**Work order**
Copy, from the material below, each line that contains the word "using".

____ Exercise materials

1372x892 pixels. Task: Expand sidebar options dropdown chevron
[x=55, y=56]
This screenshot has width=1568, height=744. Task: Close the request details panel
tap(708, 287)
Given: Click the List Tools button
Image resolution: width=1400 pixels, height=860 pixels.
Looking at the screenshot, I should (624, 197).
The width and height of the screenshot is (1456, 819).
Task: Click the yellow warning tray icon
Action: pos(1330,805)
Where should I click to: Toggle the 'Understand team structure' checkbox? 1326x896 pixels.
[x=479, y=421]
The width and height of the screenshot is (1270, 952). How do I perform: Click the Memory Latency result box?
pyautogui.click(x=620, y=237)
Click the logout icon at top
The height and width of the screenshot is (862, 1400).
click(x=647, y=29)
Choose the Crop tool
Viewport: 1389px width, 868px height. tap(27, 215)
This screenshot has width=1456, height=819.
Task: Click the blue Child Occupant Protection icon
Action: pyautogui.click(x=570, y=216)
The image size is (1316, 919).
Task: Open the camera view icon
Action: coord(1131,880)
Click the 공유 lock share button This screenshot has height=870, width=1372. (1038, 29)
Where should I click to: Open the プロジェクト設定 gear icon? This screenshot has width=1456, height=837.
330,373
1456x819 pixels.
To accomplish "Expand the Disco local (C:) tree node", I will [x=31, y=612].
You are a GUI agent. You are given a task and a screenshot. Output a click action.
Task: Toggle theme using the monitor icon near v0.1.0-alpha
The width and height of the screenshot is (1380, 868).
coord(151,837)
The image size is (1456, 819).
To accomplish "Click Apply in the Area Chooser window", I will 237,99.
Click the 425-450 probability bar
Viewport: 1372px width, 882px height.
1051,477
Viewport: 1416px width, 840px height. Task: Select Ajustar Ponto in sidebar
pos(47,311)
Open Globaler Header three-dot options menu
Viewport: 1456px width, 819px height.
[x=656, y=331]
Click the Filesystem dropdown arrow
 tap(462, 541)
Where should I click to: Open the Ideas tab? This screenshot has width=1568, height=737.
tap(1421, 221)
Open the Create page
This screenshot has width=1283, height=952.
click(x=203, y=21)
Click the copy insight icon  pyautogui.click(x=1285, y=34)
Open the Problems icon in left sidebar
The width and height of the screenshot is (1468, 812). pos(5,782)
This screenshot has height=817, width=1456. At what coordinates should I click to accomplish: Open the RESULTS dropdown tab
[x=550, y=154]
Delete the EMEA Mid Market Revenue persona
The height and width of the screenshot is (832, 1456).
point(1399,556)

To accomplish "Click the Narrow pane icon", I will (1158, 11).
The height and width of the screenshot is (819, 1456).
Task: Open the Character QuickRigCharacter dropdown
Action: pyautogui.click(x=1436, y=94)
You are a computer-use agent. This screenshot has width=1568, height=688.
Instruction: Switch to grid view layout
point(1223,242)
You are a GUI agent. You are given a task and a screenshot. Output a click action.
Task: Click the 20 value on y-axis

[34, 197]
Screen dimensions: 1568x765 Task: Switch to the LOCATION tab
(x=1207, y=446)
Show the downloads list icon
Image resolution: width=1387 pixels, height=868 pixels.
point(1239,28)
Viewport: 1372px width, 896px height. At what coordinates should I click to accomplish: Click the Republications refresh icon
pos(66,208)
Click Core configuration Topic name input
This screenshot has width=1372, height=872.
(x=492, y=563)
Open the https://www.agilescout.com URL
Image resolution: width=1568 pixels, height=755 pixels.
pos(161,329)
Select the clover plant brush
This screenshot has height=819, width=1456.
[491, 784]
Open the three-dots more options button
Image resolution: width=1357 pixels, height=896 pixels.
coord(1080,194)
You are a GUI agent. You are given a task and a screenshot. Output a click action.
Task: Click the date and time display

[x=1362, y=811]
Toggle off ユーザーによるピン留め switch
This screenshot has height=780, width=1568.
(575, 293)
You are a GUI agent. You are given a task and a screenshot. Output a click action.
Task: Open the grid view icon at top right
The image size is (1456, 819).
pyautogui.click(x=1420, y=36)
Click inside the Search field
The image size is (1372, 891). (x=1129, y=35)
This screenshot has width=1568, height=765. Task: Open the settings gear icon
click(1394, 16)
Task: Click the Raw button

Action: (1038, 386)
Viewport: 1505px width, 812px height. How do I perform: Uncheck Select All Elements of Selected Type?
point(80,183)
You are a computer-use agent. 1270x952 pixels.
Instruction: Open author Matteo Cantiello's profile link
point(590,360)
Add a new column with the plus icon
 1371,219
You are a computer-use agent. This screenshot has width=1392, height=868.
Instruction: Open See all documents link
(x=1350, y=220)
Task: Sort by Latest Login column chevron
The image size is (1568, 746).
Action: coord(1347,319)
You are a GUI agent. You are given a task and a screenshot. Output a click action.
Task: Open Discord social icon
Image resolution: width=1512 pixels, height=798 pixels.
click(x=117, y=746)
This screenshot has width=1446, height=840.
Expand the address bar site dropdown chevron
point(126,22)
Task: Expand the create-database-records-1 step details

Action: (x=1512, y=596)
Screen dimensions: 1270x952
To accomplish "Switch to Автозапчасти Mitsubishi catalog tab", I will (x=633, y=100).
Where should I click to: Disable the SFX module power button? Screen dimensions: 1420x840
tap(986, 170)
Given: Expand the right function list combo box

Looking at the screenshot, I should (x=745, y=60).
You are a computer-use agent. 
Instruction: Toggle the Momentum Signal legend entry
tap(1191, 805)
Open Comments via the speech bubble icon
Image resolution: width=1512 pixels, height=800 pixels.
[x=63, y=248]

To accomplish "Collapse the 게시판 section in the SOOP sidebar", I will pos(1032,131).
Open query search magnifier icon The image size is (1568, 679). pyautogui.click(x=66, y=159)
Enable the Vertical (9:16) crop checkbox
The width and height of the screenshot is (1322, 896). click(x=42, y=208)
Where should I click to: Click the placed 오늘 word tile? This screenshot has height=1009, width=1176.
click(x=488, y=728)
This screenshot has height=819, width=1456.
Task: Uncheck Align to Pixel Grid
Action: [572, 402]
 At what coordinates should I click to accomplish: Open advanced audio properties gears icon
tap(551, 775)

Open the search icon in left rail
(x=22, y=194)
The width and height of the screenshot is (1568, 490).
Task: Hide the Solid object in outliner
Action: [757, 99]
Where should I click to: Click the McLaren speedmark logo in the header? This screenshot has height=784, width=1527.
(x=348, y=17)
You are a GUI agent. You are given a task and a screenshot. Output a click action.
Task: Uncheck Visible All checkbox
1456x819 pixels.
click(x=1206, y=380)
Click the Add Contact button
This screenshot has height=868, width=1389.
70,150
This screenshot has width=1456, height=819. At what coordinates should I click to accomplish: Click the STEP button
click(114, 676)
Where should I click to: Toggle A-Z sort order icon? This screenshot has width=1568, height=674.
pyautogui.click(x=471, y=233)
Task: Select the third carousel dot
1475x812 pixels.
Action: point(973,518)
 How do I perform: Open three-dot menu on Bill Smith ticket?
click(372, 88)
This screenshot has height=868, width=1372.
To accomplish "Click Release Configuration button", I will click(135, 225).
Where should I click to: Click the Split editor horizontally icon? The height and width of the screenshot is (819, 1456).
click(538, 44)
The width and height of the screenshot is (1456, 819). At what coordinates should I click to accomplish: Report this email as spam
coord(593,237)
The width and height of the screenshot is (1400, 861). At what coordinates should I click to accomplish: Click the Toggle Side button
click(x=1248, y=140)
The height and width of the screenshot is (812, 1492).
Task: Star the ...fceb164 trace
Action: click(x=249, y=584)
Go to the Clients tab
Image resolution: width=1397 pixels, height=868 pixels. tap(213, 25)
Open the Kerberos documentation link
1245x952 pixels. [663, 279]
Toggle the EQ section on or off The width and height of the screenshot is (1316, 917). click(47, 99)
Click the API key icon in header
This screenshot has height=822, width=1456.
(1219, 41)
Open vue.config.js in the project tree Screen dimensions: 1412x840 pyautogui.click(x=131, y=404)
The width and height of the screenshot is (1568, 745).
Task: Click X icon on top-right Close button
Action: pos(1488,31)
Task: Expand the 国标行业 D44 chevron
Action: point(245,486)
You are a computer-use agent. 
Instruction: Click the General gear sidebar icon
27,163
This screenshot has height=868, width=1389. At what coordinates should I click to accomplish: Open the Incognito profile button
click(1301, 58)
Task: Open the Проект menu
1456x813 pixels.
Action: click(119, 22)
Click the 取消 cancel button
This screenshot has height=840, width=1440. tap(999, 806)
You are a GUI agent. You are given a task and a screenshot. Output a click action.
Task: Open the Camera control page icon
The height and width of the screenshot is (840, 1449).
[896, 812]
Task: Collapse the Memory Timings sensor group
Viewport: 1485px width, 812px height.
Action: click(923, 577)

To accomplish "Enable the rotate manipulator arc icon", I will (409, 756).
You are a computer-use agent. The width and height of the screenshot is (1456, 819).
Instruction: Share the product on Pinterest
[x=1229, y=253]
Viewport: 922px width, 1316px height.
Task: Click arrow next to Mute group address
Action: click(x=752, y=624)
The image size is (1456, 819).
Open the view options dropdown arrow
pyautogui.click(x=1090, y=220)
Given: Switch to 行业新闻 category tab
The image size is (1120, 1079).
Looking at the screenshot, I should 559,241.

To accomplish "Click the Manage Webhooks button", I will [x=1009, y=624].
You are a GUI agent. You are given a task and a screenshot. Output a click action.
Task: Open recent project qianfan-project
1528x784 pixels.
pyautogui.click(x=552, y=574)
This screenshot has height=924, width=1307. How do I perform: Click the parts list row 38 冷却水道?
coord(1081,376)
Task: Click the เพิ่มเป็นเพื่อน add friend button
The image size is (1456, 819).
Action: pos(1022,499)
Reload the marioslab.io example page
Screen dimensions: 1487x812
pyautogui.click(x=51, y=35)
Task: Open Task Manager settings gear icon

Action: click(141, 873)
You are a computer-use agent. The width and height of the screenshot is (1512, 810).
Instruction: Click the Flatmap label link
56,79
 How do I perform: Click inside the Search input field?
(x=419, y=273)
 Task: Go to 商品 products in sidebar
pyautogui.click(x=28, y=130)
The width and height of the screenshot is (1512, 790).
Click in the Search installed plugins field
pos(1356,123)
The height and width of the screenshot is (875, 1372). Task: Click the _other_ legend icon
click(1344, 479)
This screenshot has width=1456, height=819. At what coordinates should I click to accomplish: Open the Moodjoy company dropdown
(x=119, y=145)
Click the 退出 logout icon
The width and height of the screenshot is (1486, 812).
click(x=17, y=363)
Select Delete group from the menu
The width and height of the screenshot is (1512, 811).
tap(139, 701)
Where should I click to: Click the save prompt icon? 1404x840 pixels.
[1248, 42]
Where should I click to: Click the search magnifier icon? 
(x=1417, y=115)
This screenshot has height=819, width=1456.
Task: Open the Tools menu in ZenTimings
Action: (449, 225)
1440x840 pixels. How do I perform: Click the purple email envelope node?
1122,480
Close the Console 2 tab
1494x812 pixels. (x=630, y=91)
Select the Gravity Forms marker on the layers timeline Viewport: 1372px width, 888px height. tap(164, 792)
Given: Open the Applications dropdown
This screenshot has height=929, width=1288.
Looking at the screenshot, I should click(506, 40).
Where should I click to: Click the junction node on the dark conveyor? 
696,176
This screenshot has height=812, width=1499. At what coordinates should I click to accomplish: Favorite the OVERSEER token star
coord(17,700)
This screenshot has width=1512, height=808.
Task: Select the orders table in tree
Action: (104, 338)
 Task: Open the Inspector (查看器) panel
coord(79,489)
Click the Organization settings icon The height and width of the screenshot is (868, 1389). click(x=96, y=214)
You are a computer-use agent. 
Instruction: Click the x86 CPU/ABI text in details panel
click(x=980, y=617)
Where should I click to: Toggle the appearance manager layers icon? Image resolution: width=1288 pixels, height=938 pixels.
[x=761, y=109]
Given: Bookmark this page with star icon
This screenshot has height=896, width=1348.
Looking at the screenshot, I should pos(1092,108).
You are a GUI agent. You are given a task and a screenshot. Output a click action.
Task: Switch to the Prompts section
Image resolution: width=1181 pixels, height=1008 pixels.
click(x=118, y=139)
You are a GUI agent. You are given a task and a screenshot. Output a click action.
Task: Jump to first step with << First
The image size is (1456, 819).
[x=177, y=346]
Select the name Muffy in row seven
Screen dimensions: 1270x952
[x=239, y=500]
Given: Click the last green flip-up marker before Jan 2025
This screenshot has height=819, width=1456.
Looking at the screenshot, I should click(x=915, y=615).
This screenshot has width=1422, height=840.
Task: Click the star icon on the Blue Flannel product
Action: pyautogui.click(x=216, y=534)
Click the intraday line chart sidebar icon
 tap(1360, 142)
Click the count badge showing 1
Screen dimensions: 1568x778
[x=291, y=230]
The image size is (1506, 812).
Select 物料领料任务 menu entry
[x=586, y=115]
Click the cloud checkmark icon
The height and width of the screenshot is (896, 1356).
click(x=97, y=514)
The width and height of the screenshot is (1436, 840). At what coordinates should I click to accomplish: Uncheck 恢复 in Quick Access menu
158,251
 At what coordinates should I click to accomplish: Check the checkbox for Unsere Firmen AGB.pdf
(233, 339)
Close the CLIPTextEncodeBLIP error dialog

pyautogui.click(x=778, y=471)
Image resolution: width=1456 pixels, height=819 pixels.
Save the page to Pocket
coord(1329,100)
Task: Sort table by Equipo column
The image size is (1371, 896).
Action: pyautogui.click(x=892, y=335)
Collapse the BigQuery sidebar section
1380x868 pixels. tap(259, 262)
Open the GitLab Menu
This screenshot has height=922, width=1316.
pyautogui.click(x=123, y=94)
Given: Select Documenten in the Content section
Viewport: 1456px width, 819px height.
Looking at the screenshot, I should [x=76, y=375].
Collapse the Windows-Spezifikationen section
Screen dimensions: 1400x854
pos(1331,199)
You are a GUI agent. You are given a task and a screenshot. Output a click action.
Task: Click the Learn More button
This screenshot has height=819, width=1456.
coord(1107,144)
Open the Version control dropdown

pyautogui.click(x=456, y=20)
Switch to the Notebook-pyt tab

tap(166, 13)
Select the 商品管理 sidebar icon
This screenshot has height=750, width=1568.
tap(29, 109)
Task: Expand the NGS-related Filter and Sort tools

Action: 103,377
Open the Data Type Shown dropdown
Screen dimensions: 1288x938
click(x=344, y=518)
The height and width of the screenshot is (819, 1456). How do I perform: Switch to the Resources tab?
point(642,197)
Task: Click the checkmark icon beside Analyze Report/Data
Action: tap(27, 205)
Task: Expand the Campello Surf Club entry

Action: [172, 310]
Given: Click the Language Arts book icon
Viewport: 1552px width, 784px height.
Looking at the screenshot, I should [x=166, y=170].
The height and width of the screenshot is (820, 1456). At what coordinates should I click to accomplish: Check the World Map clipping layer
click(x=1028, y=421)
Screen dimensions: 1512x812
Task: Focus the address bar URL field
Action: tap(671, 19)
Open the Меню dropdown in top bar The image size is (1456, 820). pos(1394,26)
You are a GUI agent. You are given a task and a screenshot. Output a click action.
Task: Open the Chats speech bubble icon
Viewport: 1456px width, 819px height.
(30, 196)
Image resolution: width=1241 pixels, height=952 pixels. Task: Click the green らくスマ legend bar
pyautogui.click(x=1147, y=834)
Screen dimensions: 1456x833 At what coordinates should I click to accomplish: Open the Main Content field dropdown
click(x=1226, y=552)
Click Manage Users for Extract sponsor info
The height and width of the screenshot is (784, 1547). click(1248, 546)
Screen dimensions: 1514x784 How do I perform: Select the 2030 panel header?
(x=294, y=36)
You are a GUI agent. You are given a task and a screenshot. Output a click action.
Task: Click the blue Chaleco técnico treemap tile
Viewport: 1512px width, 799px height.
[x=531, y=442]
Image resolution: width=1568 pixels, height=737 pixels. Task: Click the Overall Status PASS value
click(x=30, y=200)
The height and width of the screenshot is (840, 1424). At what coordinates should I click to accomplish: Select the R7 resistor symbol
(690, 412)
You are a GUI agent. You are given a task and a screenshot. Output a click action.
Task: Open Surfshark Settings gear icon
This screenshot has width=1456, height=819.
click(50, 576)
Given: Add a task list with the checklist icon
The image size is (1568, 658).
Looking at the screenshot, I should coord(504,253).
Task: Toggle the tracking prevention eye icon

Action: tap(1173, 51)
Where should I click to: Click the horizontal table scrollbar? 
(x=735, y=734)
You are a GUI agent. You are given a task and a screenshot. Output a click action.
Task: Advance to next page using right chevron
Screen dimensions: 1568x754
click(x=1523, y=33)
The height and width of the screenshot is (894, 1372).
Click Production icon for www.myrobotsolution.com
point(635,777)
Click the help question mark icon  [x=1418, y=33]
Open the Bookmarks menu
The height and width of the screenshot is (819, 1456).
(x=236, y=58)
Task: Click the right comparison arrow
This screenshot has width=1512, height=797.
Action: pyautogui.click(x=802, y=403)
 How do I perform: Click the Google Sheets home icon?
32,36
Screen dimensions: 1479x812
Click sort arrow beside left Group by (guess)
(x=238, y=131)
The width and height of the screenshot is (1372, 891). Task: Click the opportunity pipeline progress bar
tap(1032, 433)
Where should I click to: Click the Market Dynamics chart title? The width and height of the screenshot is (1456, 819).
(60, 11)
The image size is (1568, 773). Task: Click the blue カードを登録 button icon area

________

**Exercise result**
Task: Toggle theme using the monitor icon near v0.1.0-alpha
Task: Advance to next page using right chevron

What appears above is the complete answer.